Although the ultimate result is plausible, I think the court’s reasoning is clearly incorrect: Hudson cannot properly be applied in the way the Court did. In this post, I want to explain why the Eleventh Circuit misapplied Hudson. I’ll also explain why the court’s approach is very troubling, and why other courts need to be aware of the Eleventh Circuit’s error. Finally, I’ll speculate as to how this error happened: This may have been another example of a court reaching out and deciding an issue not briefed, and then getting it wrong without the benefit of briefing.
I. The Issue
Imagine the police stop a person suspected of being an illegal immigrant. The police unlawfully search the suspect in violation of the Fourth Amendment, and the unlawful search leads the police to learn the suspect’s identity as an immigrant who was previously kicked out of the United States and then illegally reentered. The government brings criminal charges for illegal reentry, and to prove its case seeks to use evidence of the suspect’s identity learned as a fruit of the unlawful stop. Here’s the interesting Fourth Amendment question: Is the evidence of identity admissible?
It’s a surprisingly tricky question, I think. On one hand, the evidence was obtained as a fruit of an unlawful stop, so you could say it should be suppressed. On the other hand, identity is not a fact about a specific act; it is more like a status. So if the evidence gets suppressed, the feds still know who the person is. Can they just re-arrest the person on the spot at the suppression hearing? Or do they have to let the person go and forget what they know? These sorts of puzzles have sometimes led the Supreme Court to treat identity as sui generis in criminal cases. See, e.g., Pennsylvania v. Muniz (adopting “routine booking exception” for Miranda that exempts identity from suppression); Hiibel v. Sixth Judicial District Court (considering when identity can be self-incriminating for Fifth Amendment purposes).
In the Fourth Amendment context, courts have generally dealt with this issue by relying on dicta from INS v. Lopez-Mendoza, 468 U.S. 1032 (1984). Lopez-Mendoza involved suppression of identity evidence on Fourth Amendment grounds at a civil deportation hearing. Although that involved a civil case, and its holding seems limited to civil cases, Justice O’Connor’s majority opinion also contained this very broad statement that on its face also applies to criminal proceedings:
The “body” or identity of a defendant or respondent in a criminal or civil proceeding is never itself suppressible as a fruit of an unlawful arrest, even if it is conceded that an unlawful arrest, search, or interrogation occurred. See [Gerstein v. Pugh,] 420 U. S. 119 (1975); Frisbie v. Collins, 342 U. S. 519, 342 U. S. 522 (1952); United States ex rel. Bilokumsky v. Tod, supra, at 263 U. S. 158.

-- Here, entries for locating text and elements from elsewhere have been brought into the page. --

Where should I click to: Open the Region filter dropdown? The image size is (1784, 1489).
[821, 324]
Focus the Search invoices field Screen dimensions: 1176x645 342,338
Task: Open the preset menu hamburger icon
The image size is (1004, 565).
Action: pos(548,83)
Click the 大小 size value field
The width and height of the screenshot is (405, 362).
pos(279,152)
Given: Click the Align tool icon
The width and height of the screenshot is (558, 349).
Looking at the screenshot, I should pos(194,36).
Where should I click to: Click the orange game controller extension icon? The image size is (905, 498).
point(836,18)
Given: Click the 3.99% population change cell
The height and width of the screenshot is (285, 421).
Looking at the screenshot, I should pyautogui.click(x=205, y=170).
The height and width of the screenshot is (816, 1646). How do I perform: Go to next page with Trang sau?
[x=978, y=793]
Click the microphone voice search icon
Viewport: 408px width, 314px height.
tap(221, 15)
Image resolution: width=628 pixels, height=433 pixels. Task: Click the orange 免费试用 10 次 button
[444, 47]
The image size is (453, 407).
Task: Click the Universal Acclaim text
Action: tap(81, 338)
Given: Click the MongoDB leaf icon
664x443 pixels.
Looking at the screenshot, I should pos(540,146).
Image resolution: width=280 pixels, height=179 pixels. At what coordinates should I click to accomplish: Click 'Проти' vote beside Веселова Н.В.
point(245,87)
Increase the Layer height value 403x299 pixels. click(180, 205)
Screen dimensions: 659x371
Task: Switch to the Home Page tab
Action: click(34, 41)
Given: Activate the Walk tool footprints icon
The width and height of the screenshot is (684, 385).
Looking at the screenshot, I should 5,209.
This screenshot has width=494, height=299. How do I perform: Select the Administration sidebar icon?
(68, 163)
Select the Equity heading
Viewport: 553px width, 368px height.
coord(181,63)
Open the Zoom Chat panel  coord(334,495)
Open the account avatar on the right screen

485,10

This line is technically dicta, and the cases cited as authority don’t back up the statement. But circuit courts generally have concluded that this passage pretty much settles things based on the certainty and broad scope of the Supreme Court’s language. See United States v. Bowley, 435 F.3d 426 (3rd Cir. 2006), United States v. Navarro-Diaz, 420 F.3d 581 (6th Cir. 2005), United States v. Roque-Villanueva, 175 F.3d 345 (5th Cir. 1999); United States v. Guzman-Bruno, 27 F.3d 420 (9th Cir. 1994).
II. The Eleventh Circuit’s Decision in Farias-Gonzales
That brings us to this week’s decision, an opinion by the Eleventh Circuit in United States v. Farias-Gonzales, written by Judge Cox, and joined by Judge Pryor and Judge Black. Farias-Gonzales reaches the same result as the other circuits — the court allowed the identity information — in a case with nearly identical facts as the other cases. But it did so using a very different and far-reaching rationale. Instead of concluding that the issue was settled by Lopez-Mendoza, the Eleventh Circuit held that identity information is not subject to suppression under the balancing framework of Hudson v. Michigan, 547 U.S. 586 (2006).
The court reasoned that under Hudson, the proper question was one of cost-benefit: “whether the exclusion of identity-related evidence in a criminal prosecution, where the evidence is offered solely to prove the identity of the defendant, is justified on the ground that the deterrence benefit of excluding the evidence outweighs its social costs.” The court reasoned that the social costs of excluding identity evidence in criminal cases was high: A suspect’s identity is often needed to prove elements of crimes (like proving a person is a felon for a felon-in-possession charge) or to make accurate sentencing enhancements. In contrast, the deterrent role of suppression would be low, because the police could find identity another way and re-indict the defendant based on the alternative method of proving identity.
The Court concluded:
As in Hudson, the social costs of excluding evidence in this case are great, while the deterrence benefits are minimal. Therefore, we hold that the exclusionary rule does not apply to evidence to establish the defendant’s identity in a criminal prosecution, and accordingly, the fingerprint and photograph evidence in this case offered to prove Farias-Gonzalez’s identity is not suppressible. The district court did not err in concluding that identity-related evidence is not suppressible.
III. My Analysis
Several circuits have held that identity evidence cannot be suppressed in criminal cases based on the dicta from INS v. Lopez-Mendoza, 468 U.S. 1032 (1984), and given the broad language from that case, I cannot fault them. However, reaching the same result using Hudson v. Michigan balancing is clearly incorrect.